This is the living companion to our 2026 study: a page we refresh each month so the picture stays current. It tracks how big job scams are, which types are doing the most damage, and the red flags behind them. It scores patterns, not companies, and it is informational, not legal or financial advice.
The scale right now
Americans reported losing about $501 million to job and business-opportunity scams in 2024, up from roughly $90 million in 2020, per the Federal Trade Commission. Reported losses understate the real total, because most fraud is never reported at all.
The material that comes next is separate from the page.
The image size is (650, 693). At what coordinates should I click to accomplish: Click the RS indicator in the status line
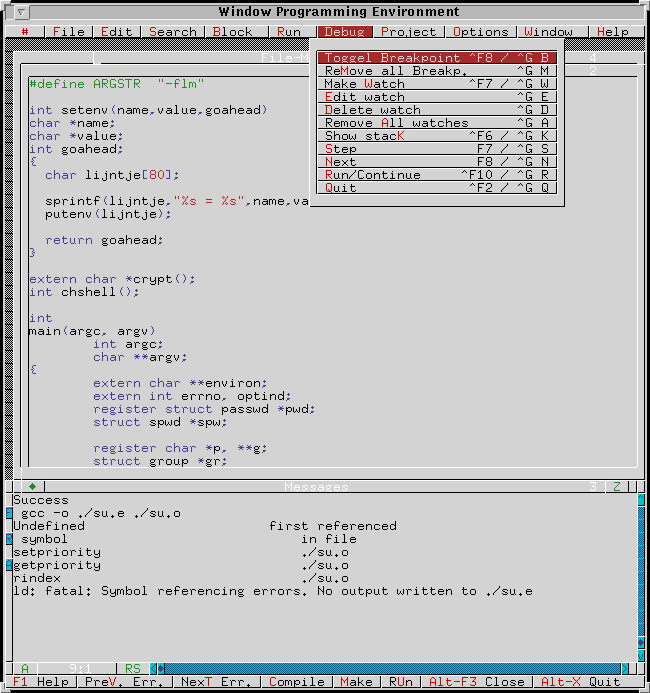tap(133, 668)
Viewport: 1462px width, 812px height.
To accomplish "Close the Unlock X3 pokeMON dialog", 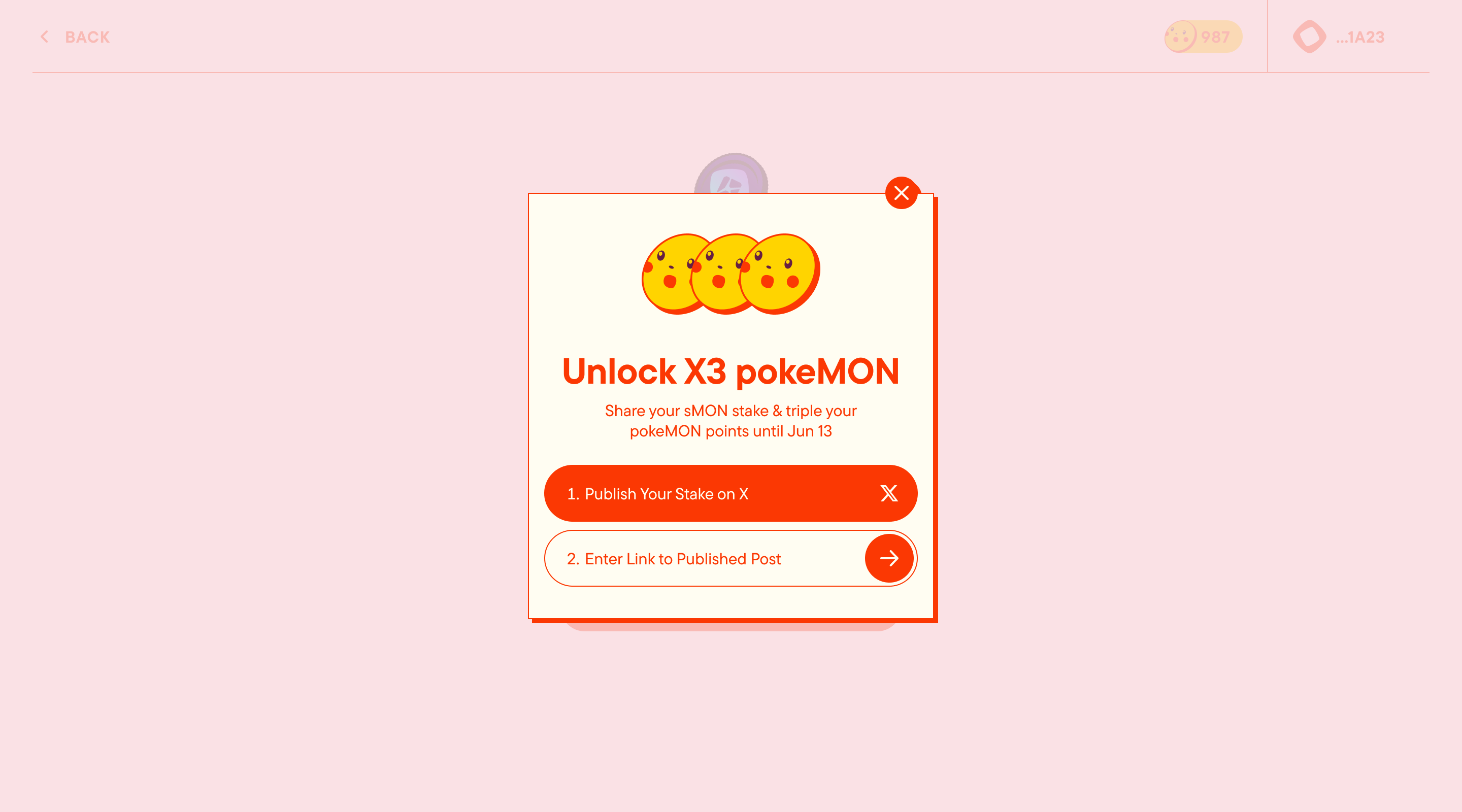I will [901, 193].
Consumer reports to the FTC, in US dollars. About a fivefold rise in four years.
View the data
| Year | Reported US job and business-opportunity scam losses | Source |
|---|---|---|
| 2020 | ~$90 million | FTC |
| 2024 | ~$501 million | FTC |
Source: Federal Trade Commission, December 2024. Chart by Real Job Check, free to reuse with attribution.
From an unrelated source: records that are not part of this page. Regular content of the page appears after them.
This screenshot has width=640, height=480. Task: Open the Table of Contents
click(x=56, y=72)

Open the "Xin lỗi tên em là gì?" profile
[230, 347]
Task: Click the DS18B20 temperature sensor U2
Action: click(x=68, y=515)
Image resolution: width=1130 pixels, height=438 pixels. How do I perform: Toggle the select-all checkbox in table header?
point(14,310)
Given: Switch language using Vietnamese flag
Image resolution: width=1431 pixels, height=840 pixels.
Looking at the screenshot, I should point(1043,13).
The human-scale figure is the one to keep in mind: the Better Business Bureau puts the median individual loss near $1,500, real money for someone between paychecks.
The newest FTC data shows where these scams now begin. In 2025, about one in three people who reported losing money to a job or business-opportunity scam said it started on social media, per an FTC data spotlight from April 2026.
A 2025 Norton survey of 1,000 US adults (Dynata for Gen Digital, November 2025) adds the human scale: roughly a third said they ran into a job scam that year, the exposure skewed young at 44 percent of Gen Z against 21 percent of baby boomers, and only 61 percent felt confident they could spot one.
Sources: FTC, FTC data spotlight, 2026, BBB.
The scam types driving the losses
A handful of types do most of the damage, and each works a little differently:
- Task scams are the fastest-growing type. They pay you small amounts for simple online tasks, then ask for a crypto deposit to "unlock" earnings that never arrive. The FTC reports these reached about 40 percent of 2024 job-scam reports.
- Advance-fee scams ask you to pay first, for training, equipment, or a background check. A real employer never charges you to start.
- Fake-check scams send a check before any work, then ask you to send part of it back. The deposit reverses days later.
- Reshipping scams turn you into an unwitting handler of goods bought with stolen cards.
- Money-mule schemes move stolen funds through your account and leave you holding the legal risk.
The red flags we check for
Across every type, the same small set of signals does the real work of the fraud. The Real Job Check engine looks for these directly, and so can you. Four are decisive on their own:
- Pay to get hired. Any upfront fee. See paying before you start.
- Money first, then send some back. The fake-check move.
- Bank or SSN before a signed offer. See a job asking for your bank account or SSN.
- Deposit your own money to earn or withdraw. The defining task scam step.
Three more are dangerous in combination: an offer with no real interview, contact pushed to WhatsApp or Telegram, and a sender or listing that does not match the company (a lookalike domain or recruiter impersonation). The full method is in how to spot a job scam.
What we are seeing now
As of June 2026, the task scam is still the defining pattern: a friendly first payout to build trust, then a request to deposit your own money. The newest FTC data points to where they now begin: about one in three people who lost money to a job or business-opportunity scam in 2025 said it started on social media. The recruiter still tends to move you onto a messaging app within the first few replies. If an offer reaches you through a feed or a DM, pays you before you have done real work, or hurries you onto WhatsApp, slow down and run a check.
What our own checks are seeing
As more people run a check, this section will show privacy-preserving frequencies from real submissions: how often each red flag fires, which contact channels show up most, and the mix of verdicts. We record anonymous tallies only, never the posting text, the employer, a recruiter email, or anything that identifies a person. These numbers light up here once there are enough checks to report them honestly.
Method and sourcing
The loss and growth figures are public reporting from the FTC and the BBB, each linked at the point of use and dated. The red-flag taxonomy reflects the deterministic checks in the Real Job Check engine: domain age, recruiter email, official careers-page cross-listing, pay realism, and the hard scam-pattern overrides. First-party signals, once published, are aggregate and privacy-preserving. If you cite a figure from this page, a link back is all we ask.